:: 原文抜粋 ::
日比野庵 新館

デザインを更新しました。

 
更に昨日のエントリーの続きです。



駐日アメリカ大使館のFacebookが炎上している。先日アメリカ大使館が、安倍総理の靖国参拝を受けて、「日本の指導者が近隣諸国との緊張を悪化させるような行動を取ったことに、米国政府は失望している」との声明を出したことに対し、ネットで抗議の声があがっていて、その一部がアメリカ大使館のFacebookに書き込まれている。

件のアメリカ大使館のFacebook記事はこちらにあるのだけれど、その殆どが非難一色。

「日本国民を無視した一方的な意見を押し付けないで欲しい」とか、「日本はもう我慢の限界なんです!日本ばかり責めるのはおかしいです!」とか、「イミョンバクが竹島に上陸したときにはあんたたちは何か声明でもだしたか?大人しく物分かりが良い日本だけに我慢させるな」とか。

まぁ、ざっくり行ってしまえば、「アメリカ大使館の「失望」声明に失望した」ということになると思うのだけれど、やはりというか、コメントの中で、大東亜戦争時の東京大空襲や原爆投下について非難するコメントも散見されること。昨日のエントリーで、今回の問題は当時の行為をアメリカに問い直すことになると指摘したけれど、予想通り、そういう声が上がってきている。

日本人は"潔さ"は高く評価する反面、卑怯者には厳しい。「李明博の竹島上陸の時はスルーしたくせに」というアメリカ大使館のFBに書き込まれたコメントには、そうしたダブルスタンダードな部分、卑怯な部分に対する怒りが現れている。



もちろん、今回の駐日アメリカ大使館の声明については、いろんな解釈がなされている。例えば、ジョージタウン大学のケビン・ドーク教授は、「失望している」と表明したのは、中国、韓国が、感情を害する事態を、避けようとしただけだ、という見方を述べている。また、その一方では、中韓のロビー活動によって、アメリカの政界は国務省がコントロールできないほどに、親中親韓になっている可能性があると懸念する声もある。
:::
» **課題 1**
原文抜粋によると、ジョージタウン大学のケビン・ドーク教授は、大使館が「失望している」と表明したことについてどのような見方を述べているか答えよ。
» **課題 2**
原文抜粋のうち、「駐日アメリカ大使館のFace」から「けれど、その殆どが非難一色。」までのすべてを書き写せ。
次に示すデータは、上の原文抜粋とは関係がない。
:: 提供資料 ::
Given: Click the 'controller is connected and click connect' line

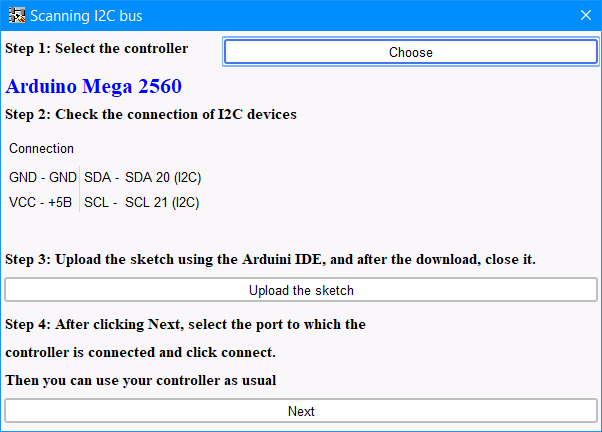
:::
» **回答全文 1**
中国、韓国が感情を害する事態を避けようとしただけだという見方。

» **回答全文 2**
駐日アメリカ大使館のFacebookが炎上している。先日アメリカ大使館が、安倍総理の靖国参拝を受けて、「日本の指導者が近隣諸国との緊張を悪化させるような行動を取ったことに、米国政府は失望している」との声明を出したことに対し、ネットで抗議の声があがっていて、その一部がアメリカ大使館のFacebookに書き込まれている。

件のアメリカ大使館のFacebook記事はこちらにあるのだけれど、その殆どが非難一色。